- _INPUT FOR THIS TASK_
_ _ _ _ _ _ _
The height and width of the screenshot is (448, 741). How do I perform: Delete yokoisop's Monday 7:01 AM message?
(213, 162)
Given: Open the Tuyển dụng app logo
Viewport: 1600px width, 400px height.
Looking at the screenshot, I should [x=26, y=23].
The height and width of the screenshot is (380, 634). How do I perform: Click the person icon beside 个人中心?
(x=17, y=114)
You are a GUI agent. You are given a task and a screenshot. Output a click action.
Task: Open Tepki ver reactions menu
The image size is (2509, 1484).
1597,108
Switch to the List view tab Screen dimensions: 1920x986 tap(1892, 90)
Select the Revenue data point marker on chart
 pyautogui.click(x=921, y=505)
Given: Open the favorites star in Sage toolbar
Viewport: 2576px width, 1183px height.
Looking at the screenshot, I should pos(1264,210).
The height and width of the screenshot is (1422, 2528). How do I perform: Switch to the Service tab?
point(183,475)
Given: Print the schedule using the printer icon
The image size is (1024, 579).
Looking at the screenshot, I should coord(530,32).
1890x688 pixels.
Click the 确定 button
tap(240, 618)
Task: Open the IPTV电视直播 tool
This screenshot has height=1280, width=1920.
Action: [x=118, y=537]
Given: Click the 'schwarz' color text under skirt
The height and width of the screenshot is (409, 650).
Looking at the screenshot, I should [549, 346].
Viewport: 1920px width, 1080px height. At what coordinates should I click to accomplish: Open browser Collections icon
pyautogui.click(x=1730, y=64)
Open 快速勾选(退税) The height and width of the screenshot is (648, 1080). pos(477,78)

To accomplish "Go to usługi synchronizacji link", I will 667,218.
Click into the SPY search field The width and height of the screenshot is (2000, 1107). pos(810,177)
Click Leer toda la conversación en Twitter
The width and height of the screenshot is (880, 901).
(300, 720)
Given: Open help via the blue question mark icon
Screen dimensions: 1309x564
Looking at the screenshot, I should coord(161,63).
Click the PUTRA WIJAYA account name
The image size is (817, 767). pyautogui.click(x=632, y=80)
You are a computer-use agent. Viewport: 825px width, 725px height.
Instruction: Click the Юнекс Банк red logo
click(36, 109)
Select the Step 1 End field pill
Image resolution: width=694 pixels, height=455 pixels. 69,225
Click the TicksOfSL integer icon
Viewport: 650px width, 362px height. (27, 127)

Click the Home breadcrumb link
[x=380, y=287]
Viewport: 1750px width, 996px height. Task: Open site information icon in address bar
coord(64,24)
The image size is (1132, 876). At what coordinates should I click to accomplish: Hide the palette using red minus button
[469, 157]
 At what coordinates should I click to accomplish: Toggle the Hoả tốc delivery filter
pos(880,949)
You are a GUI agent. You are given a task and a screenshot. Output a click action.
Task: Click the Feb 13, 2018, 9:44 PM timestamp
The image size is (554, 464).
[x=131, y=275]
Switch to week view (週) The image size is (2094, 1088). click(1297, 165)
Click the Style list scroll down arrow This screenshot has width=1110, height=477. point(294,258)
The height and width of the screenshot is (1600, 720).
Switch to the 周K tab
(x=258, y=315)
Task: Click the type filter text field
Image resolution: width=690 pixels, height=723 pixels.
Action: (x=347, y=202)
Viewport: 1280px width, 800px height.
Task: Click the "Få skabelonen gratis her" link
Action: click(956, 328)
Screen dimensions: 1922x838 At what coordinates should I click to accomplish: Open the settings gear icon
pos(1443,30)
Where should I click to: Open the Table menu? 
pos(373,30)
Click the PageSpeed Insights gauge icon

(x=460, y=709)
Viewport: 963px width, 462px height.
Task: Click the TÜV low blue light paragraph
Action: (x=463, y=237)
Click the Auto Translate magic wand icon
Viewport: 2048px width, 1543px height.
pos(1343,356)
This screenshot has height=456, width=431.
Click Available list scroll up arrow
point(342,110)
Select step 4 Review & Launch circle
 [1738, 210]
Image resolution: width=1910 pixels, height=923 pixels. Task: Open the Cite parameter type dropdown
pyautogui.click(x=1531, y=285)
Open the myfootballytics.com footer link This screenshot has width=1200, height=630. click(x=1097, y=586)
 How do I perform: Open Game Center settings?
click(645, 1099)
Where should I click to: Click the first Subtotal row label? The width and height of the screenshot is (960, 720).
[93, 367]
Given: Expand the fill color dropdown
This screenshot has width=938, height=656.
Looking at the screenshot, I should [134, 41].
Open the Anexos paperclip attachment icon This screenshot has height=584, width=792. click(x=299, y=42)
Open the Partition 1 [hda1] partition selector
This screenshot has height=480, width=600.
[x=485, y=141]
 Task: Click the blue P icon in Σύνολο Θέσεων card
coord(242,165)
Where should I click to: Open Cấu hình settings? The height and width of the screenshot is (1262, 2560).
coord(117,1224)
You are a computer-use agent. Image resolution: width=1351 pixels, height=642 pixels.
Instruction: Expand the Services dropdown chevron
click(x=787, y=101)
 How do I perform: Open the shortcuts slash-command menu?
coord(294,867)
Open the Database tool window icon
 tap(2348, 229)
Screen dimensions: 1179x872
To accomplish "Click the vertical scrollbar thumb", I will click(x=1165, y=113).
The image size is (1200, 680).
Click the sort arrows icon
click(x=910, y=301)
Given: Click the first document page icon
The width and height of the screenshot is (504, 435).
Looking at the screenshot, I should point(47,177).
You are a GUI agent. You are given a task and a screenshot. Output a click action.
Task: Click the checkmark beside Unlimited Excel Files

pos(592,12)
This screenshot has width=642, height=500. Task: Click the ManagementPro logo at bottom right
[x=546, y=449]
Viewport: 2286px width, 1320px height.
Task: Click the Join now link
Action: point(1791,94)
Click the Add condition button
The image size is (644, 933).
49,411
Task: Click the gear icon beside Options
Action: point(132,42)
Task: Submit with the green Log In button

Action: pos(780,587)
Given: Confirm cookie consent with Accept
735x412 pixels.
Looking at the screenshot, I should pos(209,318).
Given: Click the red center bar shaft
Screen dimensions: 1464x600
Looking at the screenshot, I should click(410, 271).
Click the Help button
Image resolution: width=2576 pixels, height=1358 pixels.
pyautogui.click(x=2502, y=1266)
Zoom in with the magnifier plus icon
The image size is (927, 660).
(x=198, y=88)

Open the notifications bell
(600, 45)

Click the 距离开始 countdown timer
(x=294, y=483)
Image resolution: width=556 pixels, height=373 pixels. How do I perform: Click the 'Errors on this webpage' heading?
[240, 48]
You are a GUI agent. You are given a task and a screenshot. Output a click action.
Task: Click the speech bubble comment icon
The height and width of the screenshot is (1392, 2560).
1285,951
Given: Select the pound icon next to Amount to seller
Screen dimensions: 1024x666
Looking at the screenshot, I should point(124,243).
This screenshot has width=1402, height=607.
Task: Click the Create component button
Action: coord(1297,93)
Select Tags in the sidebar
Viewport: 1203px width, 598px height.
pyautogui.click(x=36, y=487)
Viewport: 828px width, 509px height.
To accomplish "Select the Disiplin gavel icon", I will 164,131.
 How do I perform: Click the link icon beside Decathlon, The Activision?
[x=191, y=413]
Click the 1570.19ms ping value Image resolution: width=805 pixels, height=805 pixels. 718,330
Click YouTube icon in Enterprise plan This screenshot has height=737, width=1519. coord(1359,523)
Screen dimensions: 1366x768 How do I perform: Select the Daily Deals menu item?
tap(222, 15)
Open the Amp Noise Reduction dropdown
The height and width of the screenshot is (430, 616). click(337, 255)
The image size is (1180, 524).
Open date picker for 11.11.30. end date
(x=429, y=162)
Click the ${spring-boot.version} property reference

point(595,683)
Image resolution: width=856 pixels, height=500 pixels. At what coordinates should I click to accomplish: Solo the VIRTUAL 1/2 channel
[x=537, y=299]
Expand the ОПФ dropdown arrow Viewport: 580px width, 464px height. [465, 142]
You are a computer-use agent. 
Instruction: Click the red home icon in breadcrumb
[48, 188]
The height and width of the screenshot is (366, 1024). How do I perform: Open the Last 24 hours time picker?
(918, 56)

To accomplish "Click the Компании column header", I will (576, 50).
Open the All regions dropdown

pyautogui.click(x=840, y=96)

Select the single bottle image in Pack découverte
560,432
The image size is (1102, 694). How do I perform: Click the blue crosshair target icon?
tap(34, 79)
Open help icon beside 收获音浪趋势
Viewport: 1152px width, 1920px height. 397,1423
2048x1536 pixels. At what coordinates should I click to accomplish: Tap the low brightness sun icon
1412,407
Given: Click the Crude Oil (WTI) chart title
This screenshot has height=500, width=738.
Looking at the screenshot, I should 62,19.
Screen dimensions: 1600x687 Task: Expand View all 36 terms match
_ _ _ _ _ _ _
- _TO BE DONE_
Gather every line of the listing above that contains the string "type", and copy each of those lines in full.

- _EXPECTED OUTPUT_
Task: Click the type filter text field
Image resolution: width=1910 pixels, height=923 pixels. Task: Open the Cite parameter type dropdown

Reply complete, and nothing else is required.